[Wikidata] Fwd: [Abstract-wikipedia] Newsletter #18: Two prototype tools to visualize lexicographic coverage in Wikidata

Lydia Pintscher Thu, 11 Feb 2021 11:24:15 -0800

Hi everyone :)

Forwarding this message from Denny as this is very relevant for our work on
lexicographical data in Wikidata and helping us understand where the gabs
are and how to fill them best.

Cheers
Lydia

---------- Forwarded message ---------
From: Denny Vrandečić <dvrande...@wikimedia.org>
Date: Wed, Feb 10, 2021 at 11:38 PM
Subject: [Abstract-wikipedia] Newsletter #18: Two prototype tools to
visualize lexicographic coverage in Wikidata
To: Abstract Wikipedia list <abstract-wikipe...@lists.wikimedia.org>

The on-wiki version of this newsletter is here:
https://meta.wikimedia.org/wiki/Abstract_Wikipedia/Updates/2021-02-10

The goal of Abstract Wikipedia is to generate natural language texts from
an abstract representation of the content to be represented.
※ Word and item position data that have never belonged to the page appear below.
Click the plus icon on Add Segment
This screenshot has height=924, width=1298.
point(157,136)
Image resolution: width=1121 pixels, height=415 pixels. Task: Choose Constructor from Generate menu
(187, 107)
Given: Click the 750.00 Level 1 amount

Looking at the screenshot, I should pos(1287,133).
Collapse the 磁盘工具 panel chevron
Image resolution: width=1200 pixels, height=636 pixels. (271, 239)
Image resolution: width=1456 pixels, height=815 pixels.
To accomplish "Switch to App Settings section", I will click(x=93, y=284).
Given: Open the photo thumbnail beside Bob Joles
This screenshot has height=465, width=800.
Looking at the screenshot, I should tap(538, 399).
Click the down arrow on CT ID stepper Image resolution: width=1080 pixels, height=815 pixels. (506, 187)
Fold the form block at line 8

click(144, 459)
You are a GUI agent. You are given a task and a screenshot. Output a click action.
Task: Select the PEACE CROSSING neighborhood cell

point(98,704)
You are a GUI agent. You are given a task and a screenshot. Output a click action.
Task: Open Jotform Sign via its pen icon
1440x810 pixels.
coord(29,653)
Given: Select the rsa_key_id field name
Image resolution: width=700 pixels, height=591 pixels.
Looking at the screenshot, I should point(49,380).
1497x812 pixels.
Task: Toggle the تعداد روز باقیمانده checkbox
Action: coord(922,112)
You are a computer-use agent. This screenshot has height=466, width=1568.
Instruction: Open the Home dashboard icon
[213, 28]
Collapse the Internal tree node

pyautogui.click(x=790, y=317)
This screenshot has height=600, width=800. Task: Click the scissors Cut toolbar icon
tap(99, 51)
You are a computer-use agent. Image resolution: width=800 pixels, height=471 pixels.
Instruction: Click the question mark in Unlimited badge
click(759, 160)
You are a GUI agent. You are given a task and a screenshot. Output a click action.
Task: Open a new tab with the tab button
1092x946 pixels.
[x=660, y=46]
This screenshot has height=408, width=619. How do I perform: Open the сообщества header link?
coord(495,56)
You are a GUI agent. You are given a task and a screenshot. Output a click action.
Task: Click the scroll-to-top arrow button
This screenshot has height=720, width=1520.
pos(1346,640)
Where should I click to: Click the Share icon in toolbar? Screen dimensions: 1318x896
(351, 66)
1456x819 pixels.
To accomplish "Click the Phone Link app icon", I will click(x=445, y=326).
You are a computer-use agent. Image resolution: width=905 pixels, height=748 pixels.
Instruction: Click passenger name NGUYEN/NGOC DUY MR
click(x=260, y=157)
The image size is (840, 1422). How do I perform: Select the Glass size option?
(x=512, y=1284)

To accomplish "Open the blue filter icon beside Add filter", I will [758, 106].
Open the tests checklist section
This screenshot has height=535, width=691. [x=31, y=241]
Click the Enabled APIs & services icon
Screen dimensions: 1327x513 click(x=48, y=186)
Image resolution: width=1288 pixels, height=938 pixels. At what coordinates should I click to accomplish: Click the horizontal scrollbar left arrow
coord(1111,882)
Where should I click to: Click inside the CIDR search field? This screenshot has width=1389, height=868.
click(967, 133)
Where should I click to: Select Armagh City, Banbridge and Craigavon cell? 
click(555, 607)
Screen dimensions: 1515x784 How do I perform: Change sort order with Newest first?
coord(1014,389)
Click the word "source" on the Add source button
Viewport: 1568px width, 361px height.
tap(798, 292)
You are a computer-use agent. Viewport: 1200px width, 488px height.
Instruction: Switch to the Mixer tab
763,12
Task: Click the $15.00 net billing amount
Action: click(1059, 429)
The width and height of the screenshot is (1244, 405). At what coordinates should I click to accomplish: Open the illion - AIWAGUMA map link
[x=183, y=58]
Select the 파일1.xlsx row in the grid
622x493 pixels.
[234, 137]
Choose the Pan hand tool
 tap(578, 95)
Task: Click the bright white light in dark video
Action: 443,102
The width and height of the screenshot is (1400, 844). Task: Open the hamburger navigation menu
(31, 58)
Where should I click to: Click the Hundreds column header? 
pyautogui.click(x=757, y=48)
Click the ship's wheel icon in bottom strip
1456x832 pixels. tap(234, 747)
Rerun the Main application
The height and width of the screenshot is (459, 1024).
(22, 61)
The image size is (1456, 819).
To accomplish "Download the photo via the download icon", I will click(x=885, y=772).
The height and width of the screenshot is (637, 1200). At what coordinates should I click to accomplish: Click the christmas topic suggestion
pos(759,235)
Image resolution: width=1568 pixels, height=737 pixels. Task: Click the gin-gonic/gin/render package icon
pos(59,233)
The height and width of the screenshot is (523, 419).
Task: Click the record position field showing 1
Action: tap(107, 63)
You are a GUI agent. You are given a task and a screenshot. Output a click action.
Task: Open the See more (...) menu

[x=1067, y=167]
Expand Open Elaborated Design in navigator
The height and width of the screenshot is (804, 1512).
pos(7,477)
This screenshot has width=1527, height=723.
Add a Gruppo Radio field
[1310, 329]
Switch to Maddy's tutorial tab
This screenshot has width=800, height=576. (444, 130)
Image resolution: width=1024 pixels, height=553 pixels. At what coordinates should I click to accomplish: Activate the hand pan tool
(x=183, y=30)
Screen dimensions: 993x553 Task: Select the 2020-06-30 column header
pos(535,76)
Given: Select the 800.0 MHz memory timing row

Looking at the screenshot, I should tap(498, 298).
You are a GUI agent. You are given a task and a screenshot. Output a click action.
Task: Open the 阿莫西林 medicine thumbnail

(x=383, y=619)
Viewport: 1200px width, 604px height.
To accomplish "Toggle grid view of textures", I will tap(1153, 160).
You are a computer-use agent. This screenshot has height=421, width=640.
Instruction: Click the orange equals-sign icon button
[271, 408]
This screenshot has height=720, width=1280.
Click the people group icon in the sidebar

In order to do
so, we will use lexicographic data from Wikidata. And although we are quite
far from being able to generate texts, one thing that we want to encourage
everyone’s help with is the coverage and completeness of the lexicographic
data in Wikidata.

Today we want to present prototypes of two tools that could help people to
visualize, exemplify, and better guide our understanding of the coverage of
lexicographic data in Wikidata.
Annotation interface

The first prototype is an annotation interface that allows users to
annotate sentences in any language, associating each word or expression
with a Lexeme from Wikidata, including picking its Form and Sense.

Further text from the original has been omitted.